Chalandri is jam packed with bars and cafes that get busy at night
Athens has a great public transport system and you won’t have any problems getting around. You can either buy tickets at the station, or alternatively download the Tickets for Athens app that lets you buy electronic tickets with your credit card. Prices are very reasonable (a single ticket valid for 90 minutes is EUR 1.40, a 24 hour ticket is EUR 4.50 and a 5 day ticket will set you back EUR 9,00 at the time of writing) and these tickets are valid on all subway routes and all buses, trolley buses, trams and urban trains, so you can literally travel across town for less than PHP 100 per day – that is, if there is no strike. If you find the subway station closed and it’s not the middle of the night yet, then it’s most likely due to some sort of strike action again. Just take a cab instead then.
Also, the only tickets that carry different price tags are those to and from the airport. Your best deal here might be the EUR 22,00 three day tourist ticket, which includes return airport tickets and three days travel on all lines like all other tickets. These prices may change, though, so check on arrival how much it is. From the aiport, you can either take the X95 and X96 buses into town, or the Metro line. The bus is EUR 6,00 and gets you straight to Syntagma Square (X95) while the Metro is EUR 10,00. Taxis have flat rates into town of EUR 35,00 during the day and around EUR 50,00 at night.
Public transport in Athens is good when it works.

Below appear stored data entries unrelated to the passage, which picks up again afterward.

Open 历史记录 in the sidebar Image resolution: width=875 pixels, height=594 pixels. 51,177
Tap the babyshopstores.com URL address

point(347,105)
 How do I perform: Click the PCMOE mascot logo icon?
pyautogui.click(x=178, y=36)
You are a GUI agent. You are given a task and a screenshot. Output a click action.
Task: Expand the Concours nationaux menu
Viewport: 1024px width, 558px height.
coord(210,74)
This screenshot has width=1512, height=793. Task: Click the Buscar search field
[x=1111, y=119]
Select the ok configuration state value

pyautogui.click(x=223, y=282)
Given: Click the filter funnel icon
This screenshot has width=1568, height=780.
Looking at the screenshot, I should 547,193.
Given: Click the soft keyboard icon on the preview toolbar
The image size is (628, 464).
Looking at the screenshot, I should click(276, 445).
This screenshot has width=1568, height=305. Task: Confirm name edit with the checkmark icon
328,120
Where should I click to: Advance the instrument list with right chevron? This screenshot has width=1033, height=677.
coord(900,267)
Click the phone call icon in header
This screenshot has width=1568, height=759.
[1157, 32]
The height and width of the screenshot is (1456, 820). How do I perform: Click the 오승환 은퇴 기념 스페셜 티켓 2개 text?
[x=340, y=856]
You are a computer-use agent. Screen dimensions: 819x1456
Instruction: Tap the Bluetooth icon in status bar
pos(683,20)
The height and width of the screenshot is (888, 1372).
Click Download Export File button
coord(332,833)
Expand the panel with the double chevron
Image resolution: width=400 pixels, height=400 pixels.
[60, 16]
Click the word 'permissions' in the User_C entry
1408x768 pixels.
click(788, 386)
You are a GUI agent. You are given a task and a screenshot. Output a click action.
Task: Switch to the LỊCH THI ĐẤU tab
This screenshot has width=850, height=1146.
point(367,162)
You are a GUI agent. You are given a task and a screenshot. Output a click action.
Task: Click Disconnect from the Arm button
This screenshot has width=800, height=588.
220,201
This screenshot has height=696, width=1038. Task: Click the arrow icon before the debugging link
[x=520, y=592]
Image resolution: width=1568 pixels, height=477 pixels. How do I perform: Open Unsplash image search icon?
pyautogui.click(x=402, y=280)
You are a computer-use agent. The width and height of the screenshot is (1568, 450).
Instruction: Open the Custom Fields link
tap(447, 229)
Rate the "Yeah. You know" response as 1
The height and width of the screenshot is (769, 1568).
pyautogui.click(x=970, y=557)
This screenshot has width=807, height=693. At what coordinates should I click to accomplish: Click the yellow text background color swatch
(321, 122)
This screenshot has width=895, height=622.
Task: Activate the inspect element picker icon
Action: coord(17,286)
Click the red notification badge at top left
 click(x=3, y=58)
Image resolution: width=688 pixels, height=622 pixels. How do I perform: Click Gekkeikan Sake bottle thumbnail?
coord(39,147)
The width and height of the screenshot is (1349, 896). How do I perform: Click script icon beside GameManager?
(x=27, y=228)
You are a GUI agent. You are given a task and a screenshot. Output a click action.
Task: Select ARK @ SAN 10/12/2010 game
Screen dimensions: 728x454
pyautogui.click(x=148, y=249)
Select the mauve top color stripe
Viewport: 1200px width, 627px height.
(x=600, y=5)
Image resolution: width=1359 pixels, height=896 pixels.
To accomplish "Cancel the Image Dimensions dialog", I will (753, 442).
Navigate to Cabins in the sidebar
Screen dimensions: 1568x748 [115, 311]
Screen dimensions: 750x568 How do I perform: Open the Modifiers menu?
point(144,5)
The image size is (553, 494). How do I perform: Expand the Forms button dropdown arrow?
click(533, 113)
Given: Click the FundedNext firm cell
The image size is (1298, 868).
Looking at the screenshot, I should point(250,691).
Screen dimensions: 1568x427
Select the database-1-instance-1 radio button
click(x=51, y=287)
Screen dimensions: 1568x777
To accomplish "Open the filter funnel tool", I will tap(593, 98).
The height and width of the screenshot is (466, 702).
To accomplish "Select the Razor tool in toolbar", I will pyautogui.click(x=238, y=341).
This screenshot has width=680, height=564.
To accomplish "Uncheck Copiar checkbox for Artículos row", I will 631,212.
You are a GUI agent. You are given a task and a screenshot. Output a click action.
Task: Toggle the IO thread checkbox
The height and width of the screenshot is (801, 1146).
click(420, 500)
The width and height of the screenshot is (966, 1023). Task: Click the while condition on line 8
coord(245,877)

Taxis in general are usually fine but can be hit and miss, especially near tourist sites. If you do have the misfortune of getting a bad one and you think the driver is overcharging you, ask him to drop you off at the nearest police station. That usually settles things quickly (this has happened to me once). If you don’t want to flag down one on the street, then download an app called TaxiBeat or use Uber, who offer Uber X (mostly in the center of town) and Uber Taxi in the city. TaxiBeat also lets you pay with cash, card and even PayPal.
There is also no shortage of car rental agencies in Athens but keep in mind that prices can fluctuate a lot depending on the time of year. A car that costs EUR 30,00 per day during the off-season can easily cost more than twice that during peak season months like July or August. Driving-wise it’s fair to say that if you can cope with Manila traffic, then driving in Athens won’t scare you. When it comes to parking, though, convenience is definitely king and you can expect Greek drivers to dump their cars in the most unusual of places, which mostly goes unpunished due to few police controls and even fewer tow trucks.
Athens has a lot to offer for tourists and a visit to this outright amazing city definitely belongs on any self respecting traveler’s bucket list. There are tons of places to stay for any budget and the city itself is quite safe. If there are any areas you want to avoid, then I’d recommend you stay away from Omonia (Omonoia) Square and Victoria Square, especially during the night. Should things go south and you need help, dial 112 on your phone, which is the international emergency number in Europe. Emergency services in Athens are quite good and there’s plenty of police around to ensure that tourists stay safe. In fact, where “riding in tandem” is associated with crime in the Philippines, it’s exactly the opposite in Athens, where you will see countless police patrols on motorbikes roaming the streets in this fashion.
I hope this quick guide to the city will help you on your trip and please feel free to add your suggestions, or questions in the comments!